> **Aim of the task**: In the material below, begin at the line that has "This screenshot has width=839, height=447.", stop after the line that has "Viewport: 1260px width, 716px height.", and transcribe those lines exactly, without pictures.

> **Records supplied**:
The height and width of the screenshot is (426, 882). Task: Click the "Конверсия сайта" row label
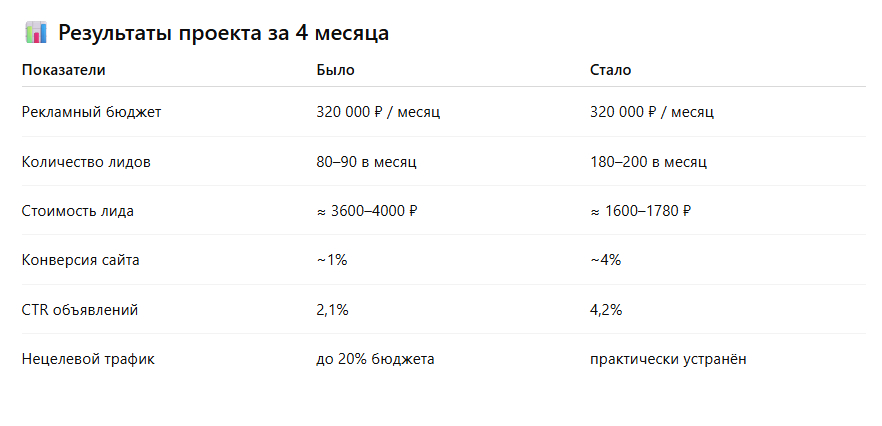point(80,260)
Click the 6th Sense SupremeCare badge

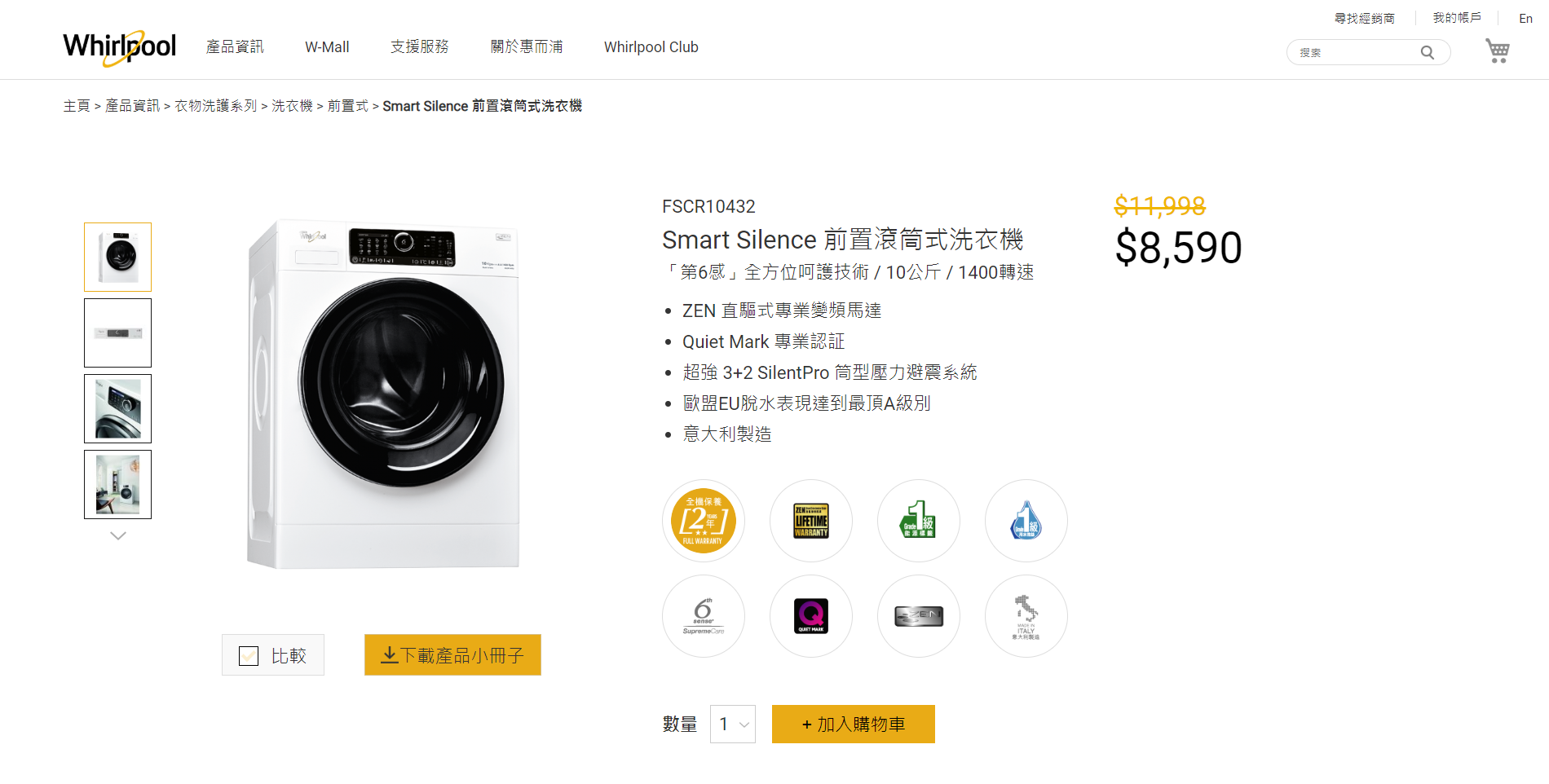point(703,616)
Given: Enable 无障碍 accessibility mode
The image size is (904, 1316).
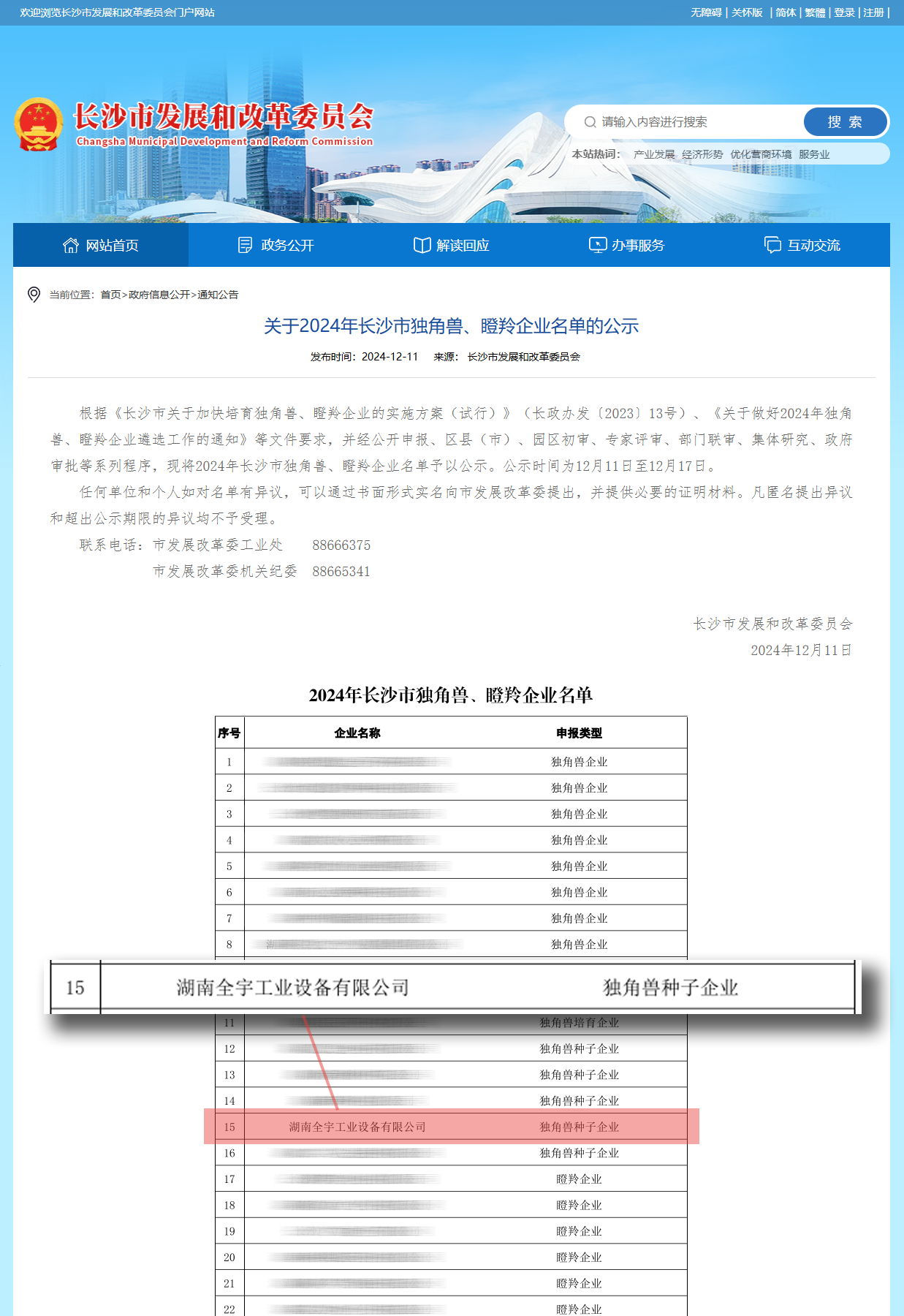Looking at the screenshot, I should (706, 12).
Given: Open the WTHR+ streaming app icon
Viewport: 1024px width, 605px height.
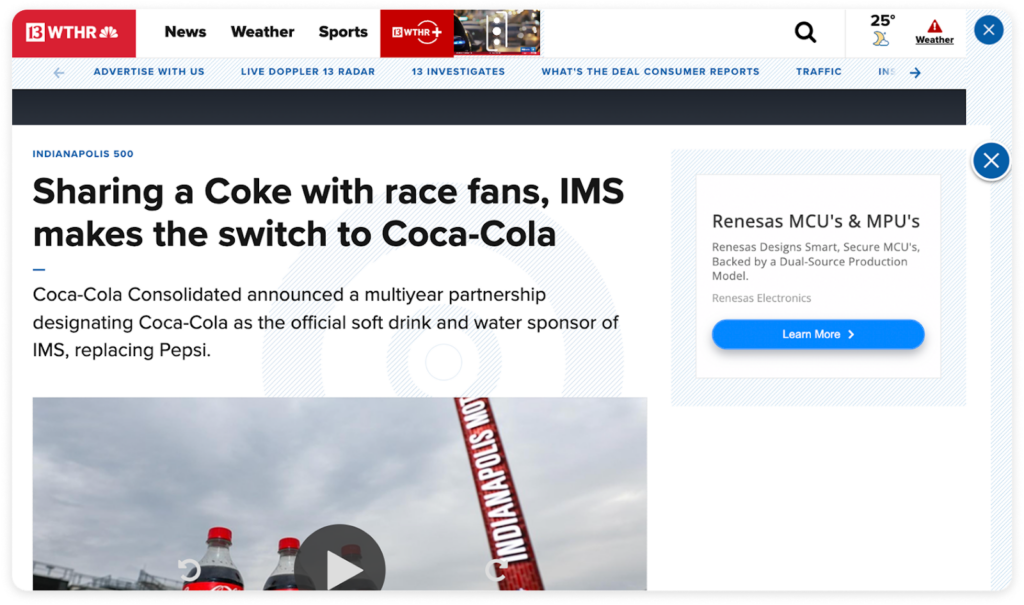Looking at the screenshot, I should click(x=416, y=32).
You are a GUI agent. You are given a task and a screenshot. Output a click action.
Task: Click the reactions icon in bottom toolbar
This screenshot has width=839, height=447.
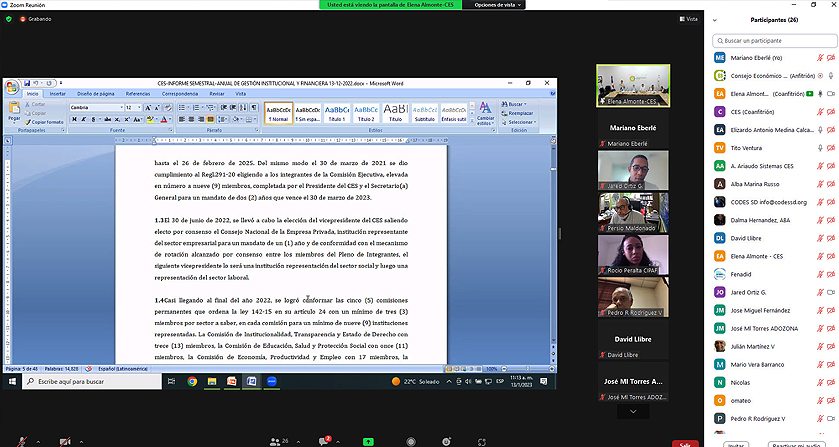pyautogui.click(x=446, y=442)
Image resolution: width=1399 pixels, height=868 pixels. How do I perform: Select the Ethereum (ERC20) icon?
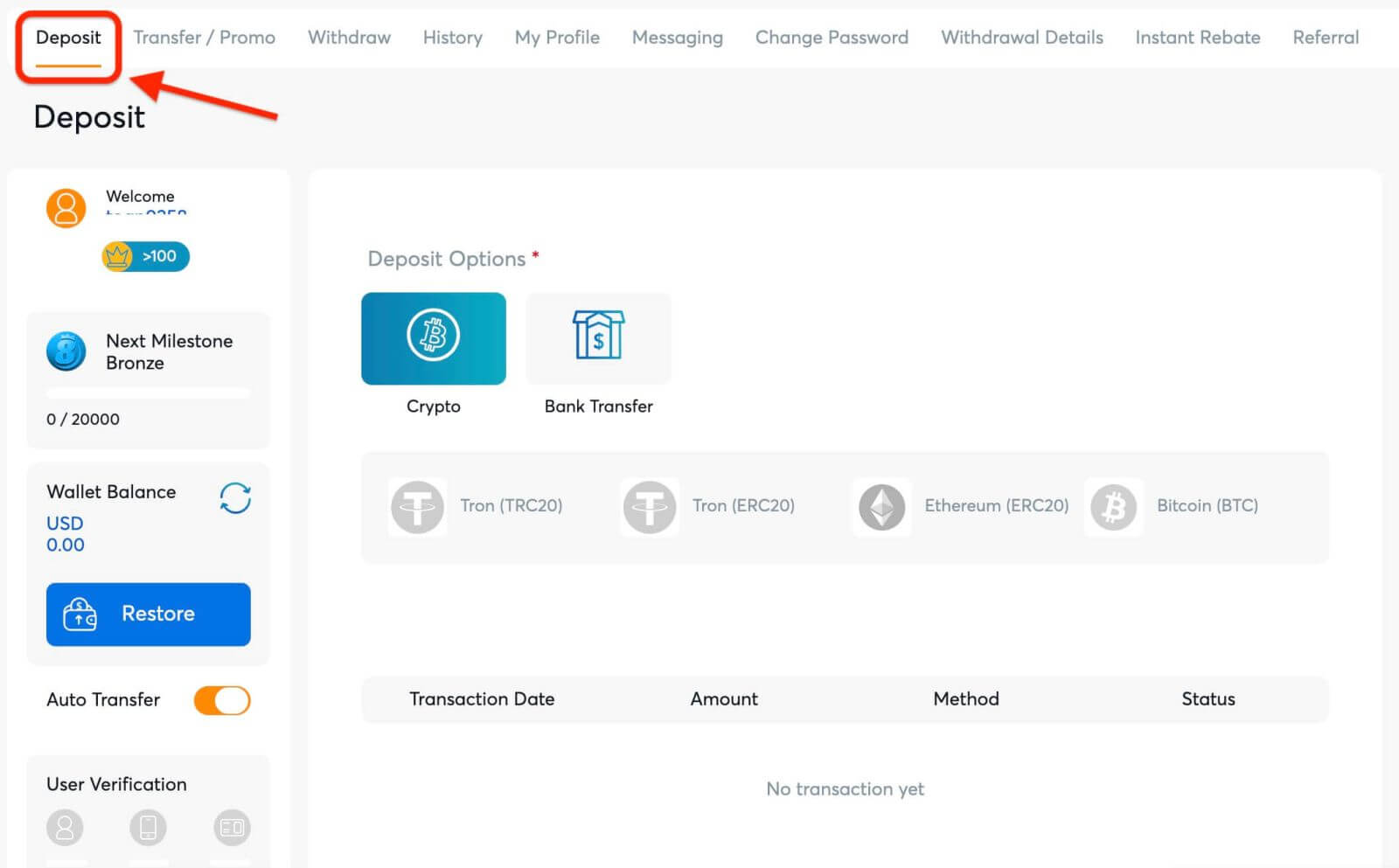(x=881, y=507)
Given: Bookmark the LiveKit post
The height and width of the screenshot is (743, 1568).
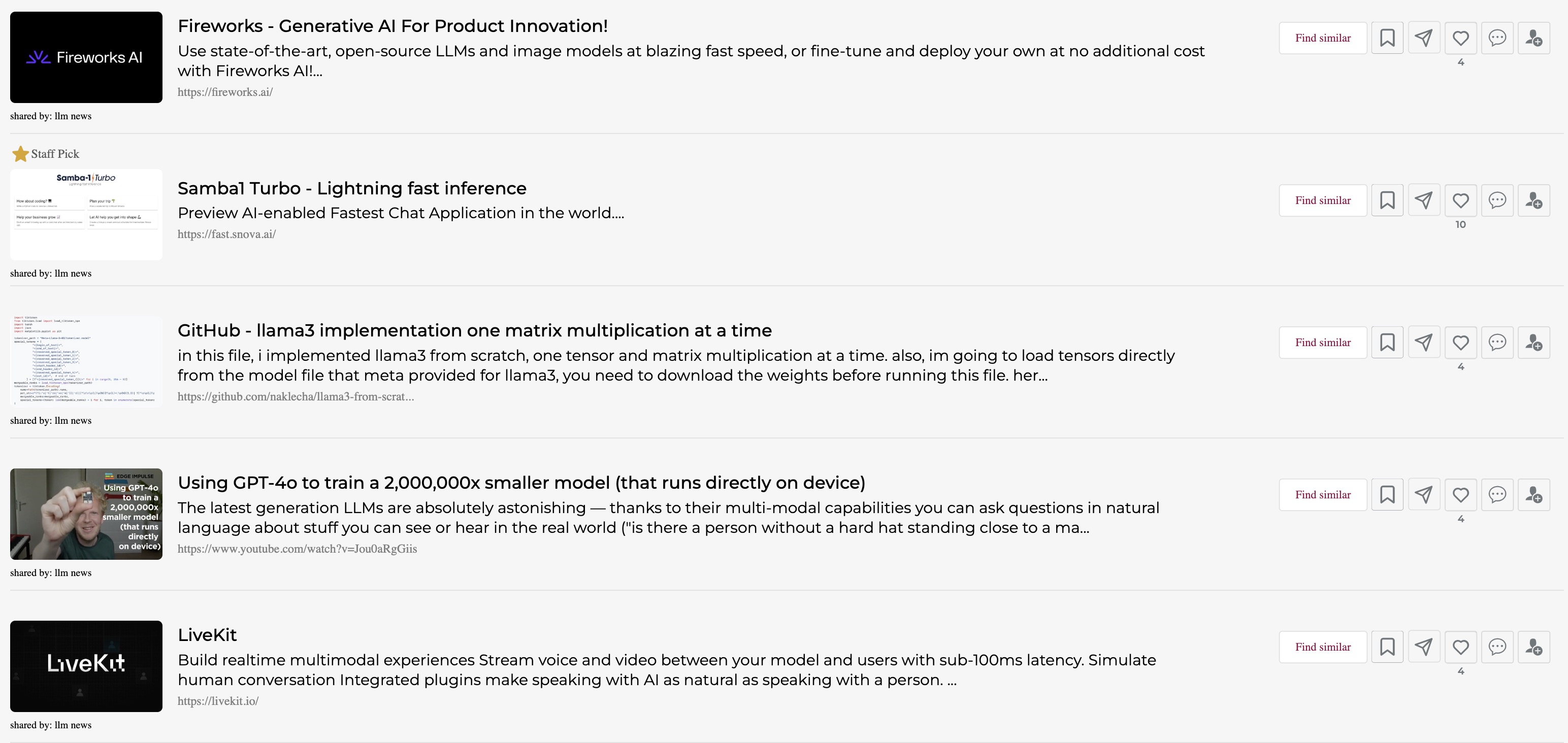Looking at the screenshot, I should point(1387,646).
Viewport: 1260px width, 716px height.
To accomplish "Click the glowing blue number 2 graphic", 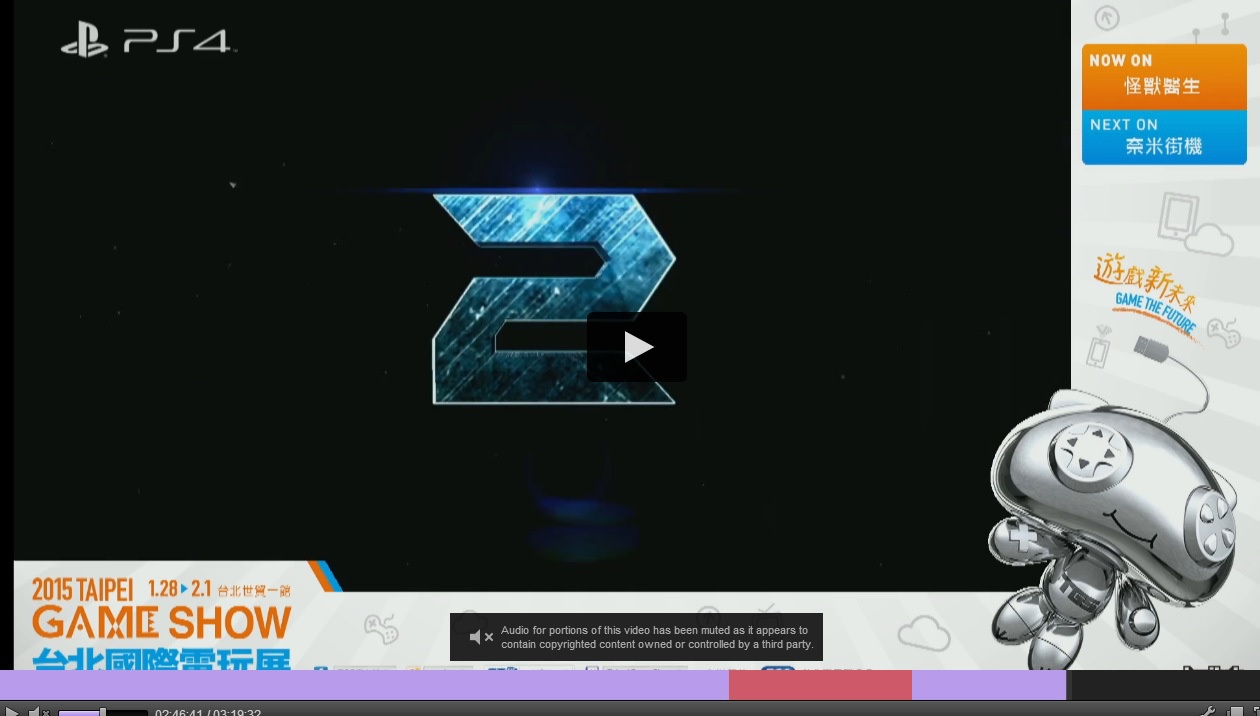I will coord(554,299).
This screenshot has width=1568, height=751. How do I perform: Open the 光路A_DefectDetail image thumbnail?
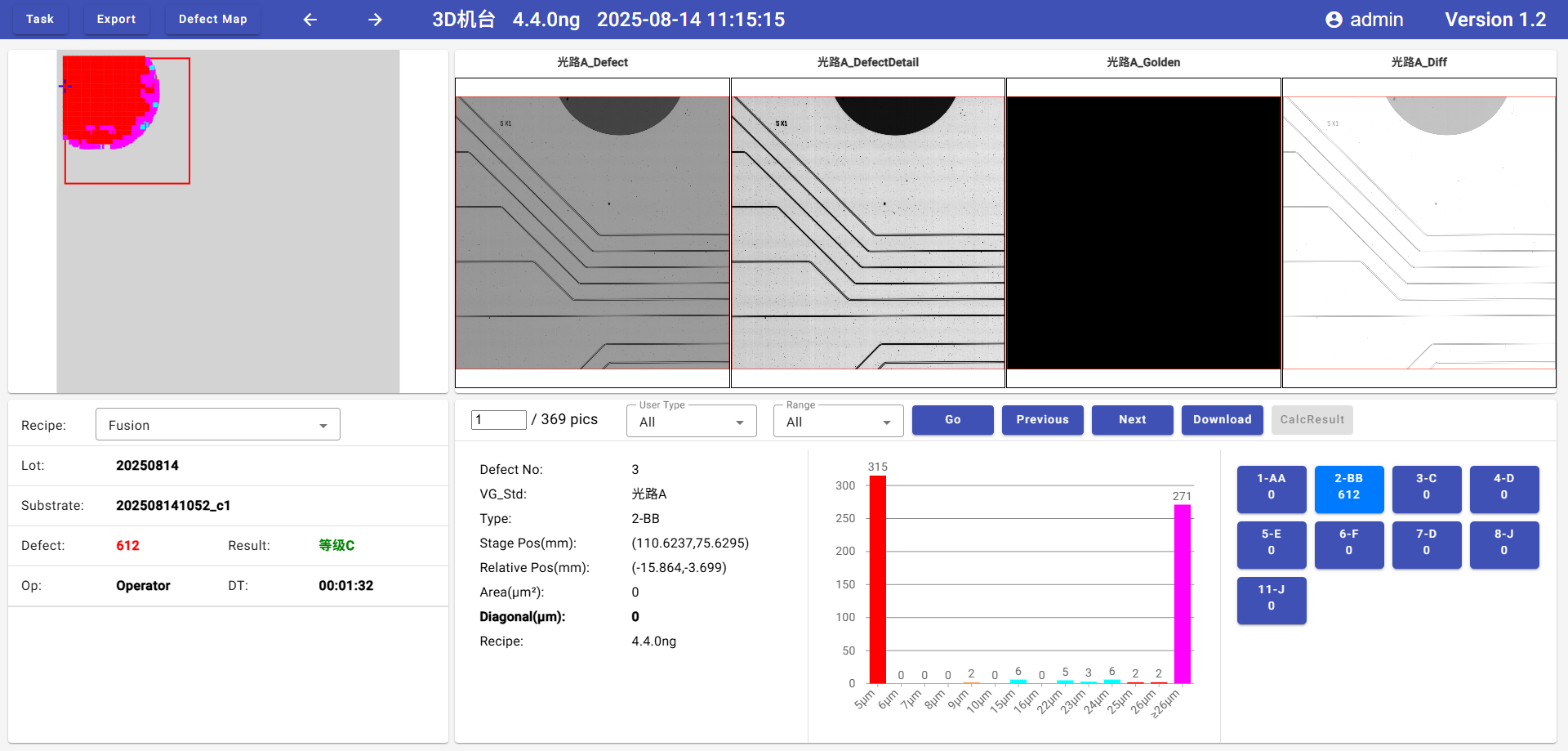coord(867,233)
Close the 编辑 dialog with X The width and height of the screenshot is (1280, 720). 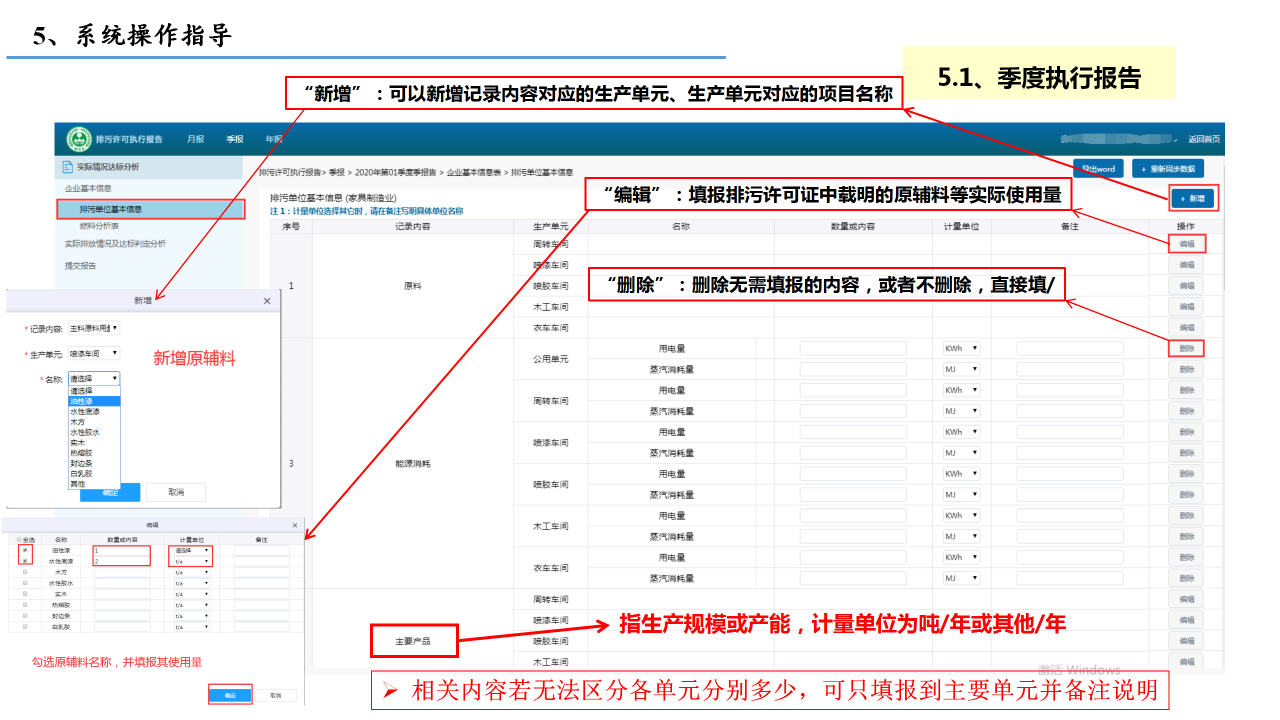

> **Exercise answer**:
This screenshot has width=839, height=447.
pyautogui.click(x=446, y=442)
Image resolution: width=1399 pixels, height=868 pixels. How do I perform: Select the Ethereum (ERC20) icon?
(x=881, y=507)
Given: Bookmark the LiveKit post
The height and width of the screenshot is (743, 1568).
Looking at the screenshot, I should point(1387,646).
Viewport: 1260px width, 716px height.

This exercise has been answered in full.